Static files (auto-registered)
When you call grid.preprocess_netcdf() without a variant argument, the output goes to output_dir/{josh_name}.jshd and the file is auto-registered in grid.files:
The resulting grid.yaml contains both grid geometry and the file inventory. Load it later with GridSpec.from_yaml() to get file_mappings and template_vars for JobConfig.
Variant files
When data files vary by scenario (e.g., different soil patterns or climate projections), declare variant axes in the GridSpec and preprocess each value with the variant parameter. This produces the template_path entries that power variant_sweep().
Quick one-off preprocessing, scripts, or non-grid workflows
grid.preprocess_*()
Structured projects where you want a grid.yaml manifest
Both produce identical .jshd files – the difference is whether the inventory is tracked in a YAML manifest or managed manually.
Summary
In this tutorial, we:
Created synthetic test data with clear spatial patterns using scipy.io.netcdf_file
Preprocessed NetCDF to .jshd using NetcdfPreprocessConfig
Preprocessed GeoTIFF using GeotiffPreprocessConfig (with required timestep)

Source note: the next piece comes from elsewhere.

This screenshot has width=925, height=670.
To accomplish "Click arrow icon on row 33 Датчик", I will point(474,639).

Preprocessed CSV point data using CsvPreprocessConfig (with required timestep)
Verified results using cli.inspect_jshd() and plot_jshd()
Built a GridSpec manifest using grid.preprocess_netcdf() and grid.save()

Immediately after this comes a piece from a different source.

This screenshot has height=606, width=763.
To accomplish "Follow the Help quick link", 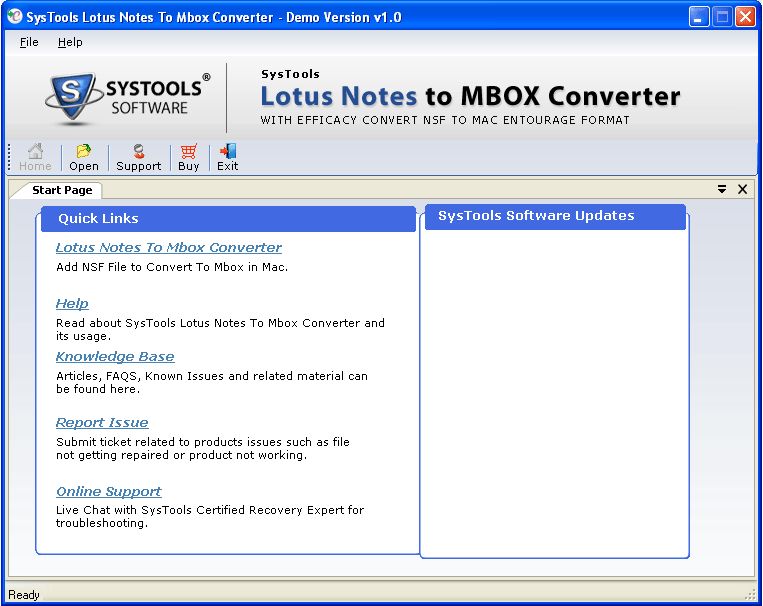I will pyautogui.click(x=72, y=304).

The preprocessed .jshd files are now ready for use in simulations. The next tutorial, Sweeping Over External Data, demonstrates how to run parameter sweeps over multiple external data files. For the GridSpec-based variant sweep workflow, see GridSpec Variant Sweeps.
Format Comparison
Format
Config Class
timestep
Coordinates
Best For
NetCDF
NetcdfPreprocessConfig
Optional
Via x_coord, y_coord, time_coord
Climate data with time series
GeoTIFF
GeotiffPreprocessConfig
Required
Embedded in file
Raster imagery, DEMs
CSV
CsvPreprocessConfig
Required
Must be longitude, latitude columns
Point observations
Files Created
File
Description
examples/external_data/soil_quality_gradient.nc
Synthetic NetCDF - west-to-east gradient
examples/external_data/soil_quality_triangle.nc
Synthetic NetCDF - center peak
examples/external_data/soil_quality_stripes.nc
Synthetic NetCDF - alternating stripes
examples/external_data/soil_quality_gradient.jshd
Preprocessed - gradient pattern
examples/external_data/soil_quality_triangle.jshd
Preprocessed - triangle pattern
examples/external_data/soil_quality_stripes.jshd
Preprocessed - stripes pattern
examples/external_data/weather_stations.csv
Synthetic CSV - station observations
examples/external_data/station_temperature.jshd
Preprocessed - temperature from stations
examples/external_data/station_precipitation.jshd
Preprocessed - precipitation from stations
TipGrid Alignment & JSHD Reuse
JSHD files are tied to specific grid definitions. If you change grid.size, grid.low, or grid.high in your simulation, you must regenerate the JSHD files. See Best Practices: Preprocessing & Grid Alignment for compatibility rules and directory organization patterns.